As long as system vacuum is applied to the control port 38 the valve is held open permitting liquid to pass through the valve and into the ink supply reservoir 14. This transfer of liquid is accomplished by the vacuum source 22 acting through the ink reservoir 14 and conduits 26, 60 and 62, as previously indicated.
When the supply of liquid has been replenished, detector 30 again signals the 3-way valve 52 which resumes its first position wherein the control port 38 is vented to atmospheric pressure permitting the vacuum on the output port to flex the diaphragm downwardly to seal it against the seat 50. This terminates flow of the liquid.
The valve according to the invention may optionally include a coil spring 64 contained within the spring chamber 40. The upper end of the spring is compressed against the housing while the lower end of the spring, via a button 66 which is received therein, engages the upper surface of the diaphragm 44. Contrary to appearance, spring 64 is not provided for sealing the valve when the system is operational. Rather the spring is provided solely to prevent siphon action when the system is totally de-energized. Accordingly, the spring, if utilized, should be a relatively weak one having a force only sufficient to prevent siphoning action when the vacuum source 22 is not operational. Its force should be only a small fraction of the "cracking force" necessary to unseat the diaphragm 44.
Because of the relatively simple construction of the present valve system, due to the unique use of the system vacuum for both valve operation and liquid transport, the invention can be manufactured at low cost and of a small enough size to be incorporated directly into a closure mechanism for the liquid reservoir 32. Such a preferred embodiment of the invention is illustrated in FIG. 2.
As previously indicated, the liquid reservoir 32 must be vented to the atmosphere to prevent the formation of a vacuum in the reservoir which would interfere with liquid flow therefrom. For illustrative purposes this is indicated by a one way valve schematically indicated at 70. Of course, any other venting system is suitable for present purposes.

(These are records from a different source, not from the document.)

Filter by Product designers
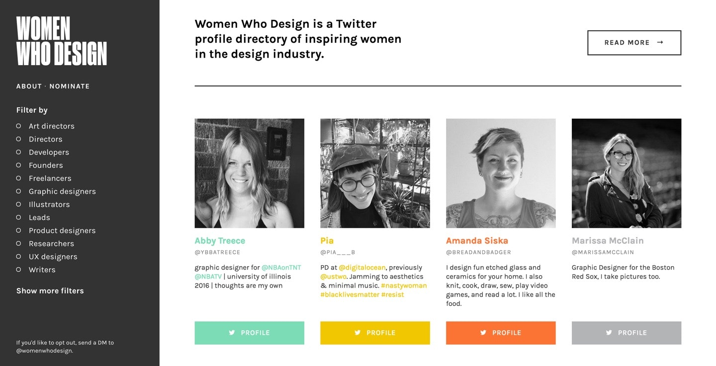This screenshot has width=716, height=366. tap(19, 230)
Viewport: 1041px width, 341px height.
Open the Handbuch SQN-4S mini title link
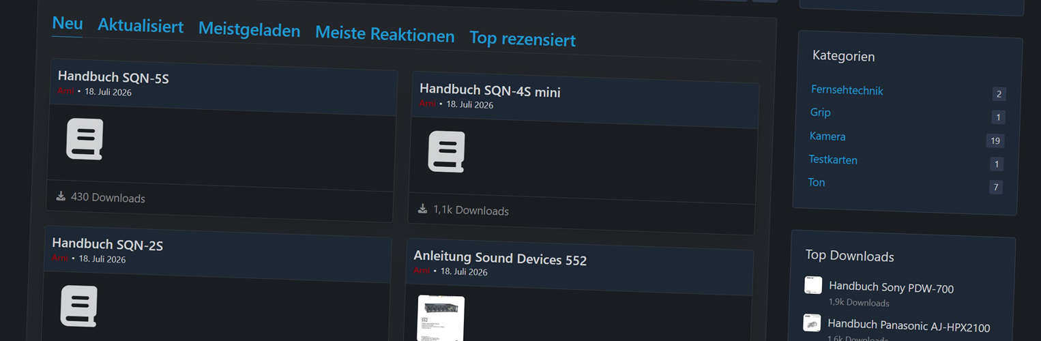coord(490,91)

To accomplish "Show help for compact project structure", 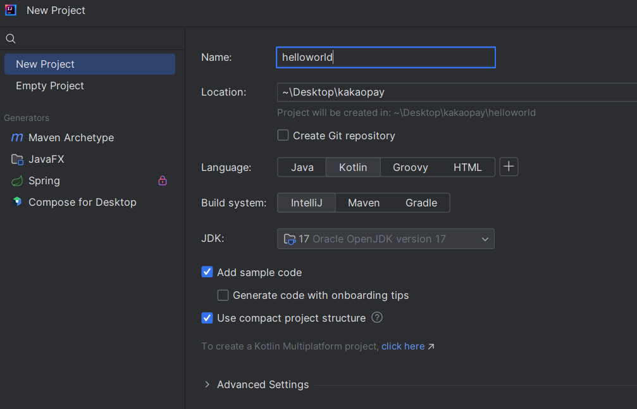I will pos(377,318).
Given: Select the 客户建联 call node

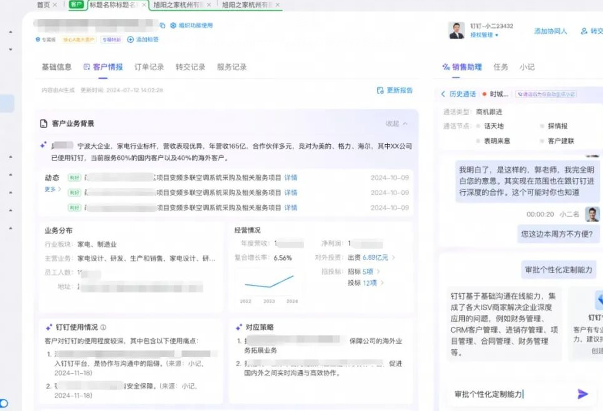Looking at the screenshot, I should click(x=561, y=141).
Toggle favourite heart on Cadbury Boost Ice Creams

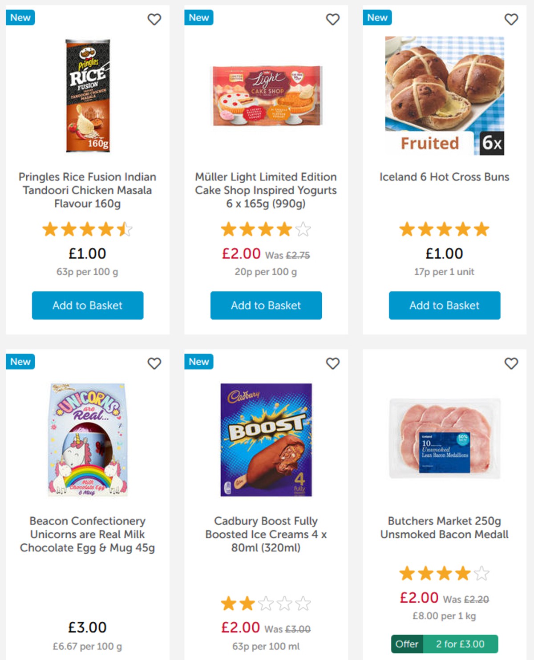pos(332,364)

As shown in FIG. 2, the valve according to the present invention is fitted into a closure element 72 which, in the illustrated embodiment, is threadingly engaged to the upper portion of the reservoir 32. The supply port 46 is connected to a conduit 24 which extends downwardly to a point near the bottom of the reservoir 32. The control port 38 is connected to the conduit 58 which communicates it to the 3-way valve 52 which may be located remotely from the liquid reservoir.
In this embodiment the output port 48 has a slightly different configuration from that shown in FIG. 1 permitting communication with the conduit 60 and the ink supply reservoir 14 via the top of the closure element 72. Thus, the output port 48 includes a right angle bend and the conduit 60 passes into the closure member 72 to a point of communication with the output port. This is so, as will be readily understood, because the input and output ports must be located on the side of the diaphragm 44 opposite the control port 38.
Thus, due to the low cost of the valve, its small size and external control, it can readily be incorporated into the closure element 72 as illustrated. It may be discarded at intervals and replaced with a new valve and closure combination whereby servicing of the valve is unnecessary. Indeed, if desired, a valve-closure assembly can be included with each replacement liquid container and the entire liquid reservoir replaced when empty.
This not only insures reliability through periodic replacement but also allows for security. The cap and valve assembly can be manufactured so that they cannot be removed thereby preventing refilling of the liquid reservoir with improper liquids which, in turn, could adversely affect the operation of the marking system.
While we have shown and described embodiments of this invention in some detail, it will be understood that this description and illustrations are offered merely by way of example, and that the invention is to be limited in scope only by the appended claims.